Loving a Man Who Forgot Me Novel Chapter 49
Abel and I were always convinced he was building Terminators though he adamantly denied it.
“And how does it feel to be a grandma?” I asked Aunt Sadie.
That was all it took for the conversation to take off and attention to completely transfer from me to baby Amelia.
Unable to help the direction my thoughts went, my eyes shifted to Aunt Jax. She and Uncle Ky were about to join them as grandparents.
Would Abel and Katya have a boy or a girl? I pictured a baby boy with his eyes and smile. I shouldn’t have. It gutted me. Something in my gaze must have given my thoughts away, because Aunt Jax seemed to understand.
Everything I felt was reflected in her eyes as we shared that moment. It was too much. I looked away and plastered a fake smile on my face as I let myself be swept up into conversation. Before long, I was laughing and smiling for real.
It was impossible not to surrounded by these people. My crazy family. It was like a game of musical chairs, people popping in and out of conversations, moving about the room, teasing banter, bad jokes, friendly debates, old stories and new ones filling the room.
“So there I am, spit-up on my shirt that I didn’t even notice, and my hair,” Molly’s cringe was comical, “I hadn’t washed it in days.
Not to mention I was running on no sleep, but of course I wouldn’t just tell Jaime I was having a hard time, because I thought I was supposed to be super-mom and be able to do it all.
Instead, I was a hot, disgusting mess, crying in the diaper aisle with six bottles of wine in my shopping cart, and the stock boy looking at me like he was sure I just escaped from the mental hospital. He just kept staring at me until finally I just lost it.
Like a total psycho, I went off on this kid about life and babies and motherhood.
“God, I must have traumatized him. He had to be about sixteen, seventeen, and there I am, going on about my hormones and the changes in my body and how hard breastfeeding is, and then the kid just hugs me awkwardly and tells me it’s going to be alright.
Of course, I started crying even harder. Real ugly sobbing, and then pretty soon I was laughing at the ridiculousness of it all and the kid started laughing, and then it was just incredibly awkward and embarrassing. I haven’t set foot in that store since.
I just know he told all of his coworkers about the crazy woman, so now I drive an extra four miles to go the one on the other side of town.”
The mothers in the group chuckled through sympathetic and understanding grins, while the rest of us just laughed period. “Probably did that kid a favor. He won’t be knocking up any high school girls anytime soon,” Nash sniggered.
Jaime, who was standing behind Molly’s spot on the couch, bent down and kissed the top of her head. “You’re doing amazing, baby. Amelia and I are lucky to have you.” She tipped her head back and grinned up at him. “Couldn’t do it without you.
Seriously,” she lowered her chin and looked to her mother-in-law. “He’s been so incredible since I confessed my breakdown in the diaper aisle. Taking extra days off, getting up with Amelia, taking her for daddy-daughter-time so I can have a break.
The night before we flew out here, he came home from work with a few bottles of wine, and packed Amelia up just to take her for a drive because he’d arranged for my mom and my best friend to come over and help me out with laundry and dishes and all the things I was behind on.”
“Amelia loves car rides,” Jaime shrugged as if he hadn’t done anything at all, but I was proud of him. We’d all been a little shocked and unsure of what to think when he got engaged at twenty and married at twenty-one, and then moved out to Molly’s hometown in Oregon.
He was a little rebel and trouble-maker, same as the rest of the guys, before he met Molly, but he’d truly settled into the family life over the last couple years, and it looked good on him. I’d never seen him happier. Pangs of jealousy shot through me.
It was supposed to be me. My self-pitying thoughts were swept away as quickly as they came when Aunt Jax announced it was cake time and started ushering everyone into the kitchen.

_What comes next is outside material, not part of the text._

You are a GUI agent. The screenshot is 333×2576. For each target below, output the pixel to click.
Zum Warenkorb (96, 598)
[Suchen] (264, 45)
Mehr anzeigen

She had to drag Abel against his protests, and then we all gathered around a decadent looking chocolate masterpiece.
Death by Chocolate it was called. Devil’s food with chocolate mousse filling, chocolate cream frosting, topped with rich chocolate ganache and garnished with chocolate and white chocolate curls. It was Abel’s favorite. In typical fashion, Aunt Jax had counted out twenty-six candles.
They covered the top tier of the cake. Abel tried to snatch the lighter from her hands as she went to light them. She swatted his hand away. “You just shush and stand there until I tell you to blow them out.”
She made it half-way through the lighting when the doorbell chimed and she looked up with a scrunched brow. “Who else are we expecting?” she asked no one in particular, and then hollered, “It’s a party, come in!”